Wal-Mart, Part I - Social vs. Environmental

I went to a small gathering last night hosted by E2 (Environmental Entrepreneurs), a group of environmentally-interested business people associated with the NRDC. The speaker was Tyler Elm, Wal-Mart’s Senior Director for Corporate Strategy (focused on environmental issues), a relatively recent emigrant to Bentonville who previously ran Office Depot’s environmental programs. It was an interesting talk about Wal-Mart’s aggressive environmental goals and plans. Of course given the size of the company and its potential to help destroy or save the planet, Tyler could have read from the Wal-Mart store manual for 30 minutes and it would be worth going.

There was enough to chew over and comment on for many posts, so this will be the first of a few. But to start, there was one big elephant in the room last night—the recent (and recurring) press coverage of Wal-Mart’s problems on the social front (labor, wages, health care, you name it). See NY Times editorial and blog reactions.

A couple of attendees last night decided to bash Tyler for the company’s social lapses. Besides the fact that Tyler works on the environmental front almost exclusively and can’t really answer for what his bosses’ bosses’ bosses decide, the contentious discussion gets at one big issue that guided Green to Gold from early on in our research — environmental and social issues are intertwined, but very different.

Clearly both sets of issues can create, or destroy, value. But it’s almost like different currencies without a good exchange rate. You need to earn and protect both. A company that has problems on the social side cannot wipe them away with top-notch environmental programs, a point we make early in our book about Wal-Mart in particular.

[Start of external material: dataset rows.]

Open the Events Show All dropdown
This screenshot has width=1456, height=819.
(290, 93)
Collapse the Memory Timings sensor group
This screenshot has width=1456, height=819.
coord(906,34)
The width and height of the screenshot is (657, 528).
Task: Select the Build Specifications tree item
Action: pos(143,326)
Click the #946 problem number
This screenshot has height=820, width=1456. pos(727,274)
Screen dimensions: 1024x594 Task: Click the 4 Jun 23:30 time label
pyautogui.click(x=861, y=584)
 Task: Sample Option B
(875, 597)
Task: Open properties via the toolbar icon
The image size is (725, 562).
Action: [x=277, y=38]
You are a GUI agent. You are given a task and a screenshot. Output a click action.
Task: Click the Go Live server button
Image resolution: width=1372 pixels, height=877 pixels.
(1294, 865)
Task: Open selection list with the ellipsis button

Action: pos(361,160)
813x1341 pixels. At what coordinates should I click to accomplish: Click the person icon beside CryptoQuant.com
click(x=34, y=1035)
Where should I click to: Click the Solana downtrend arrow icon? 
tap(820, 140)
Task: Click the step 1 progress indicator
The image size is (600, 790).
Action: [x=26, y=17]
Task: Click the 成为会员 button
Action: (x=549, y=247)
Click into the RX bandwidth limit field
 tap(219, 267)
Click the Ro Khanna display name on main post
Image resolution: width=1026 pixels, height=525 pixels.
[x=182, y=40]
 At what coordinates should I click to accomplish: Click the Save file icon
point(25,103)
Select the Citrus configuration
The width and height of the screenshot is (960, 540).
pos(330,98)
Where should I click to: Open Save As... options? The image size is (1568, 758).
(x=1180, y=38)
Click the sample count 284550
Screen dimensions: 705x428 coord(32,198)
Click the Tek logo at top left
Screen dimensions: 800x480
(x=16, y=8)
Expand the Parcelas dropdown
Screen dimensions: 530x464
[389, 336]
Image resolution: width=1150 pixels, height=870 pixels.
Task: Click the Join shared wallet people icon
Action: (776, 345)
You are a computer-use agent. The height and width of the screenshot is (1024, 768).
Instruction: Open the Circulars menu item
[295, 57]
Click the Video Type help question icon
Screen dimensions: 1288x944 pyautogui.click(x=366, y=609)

Here’s what we say:

Any company that thinks it can cover shortcomings in social performance with strong environmental results is kidding itself. Wal-Mart, for example, has recently started to work on a range of issues from renewable energy to sustainable fishing to its impact on land use. But it shouldn’t expect to win any prizes for corporate responsibility while falling short on basic social issues such as wages, health care, and labor relations (p.22).

I want to amend that paragraph which now reads a bit harsh to me. I stand by the fact that what you do right on one hand doesn’t cancel out what’s wrong on the other. But that truism works both ways. The bad doesn’t negate the good. What Wal-Mart is doing on the environmental front is good — full stop. For example, the company’s push to sell consumers 100 million-plus compact fluorescent bulbs (which will save the equivalent in emissions of taking two million cars off the road) absolutely reduces the burden on the planet. And the company should be recognized for that.

The environmental and business communities need to welcome these actions. It’s not greenwashing to accept solid results as long as you’re honest about what needs improving. We talk in the book about stakeholder relations and how companies must listen to different voices. Well, the stakeholders need to stop talking sometimes, accept victory when it presents itself, and applaud.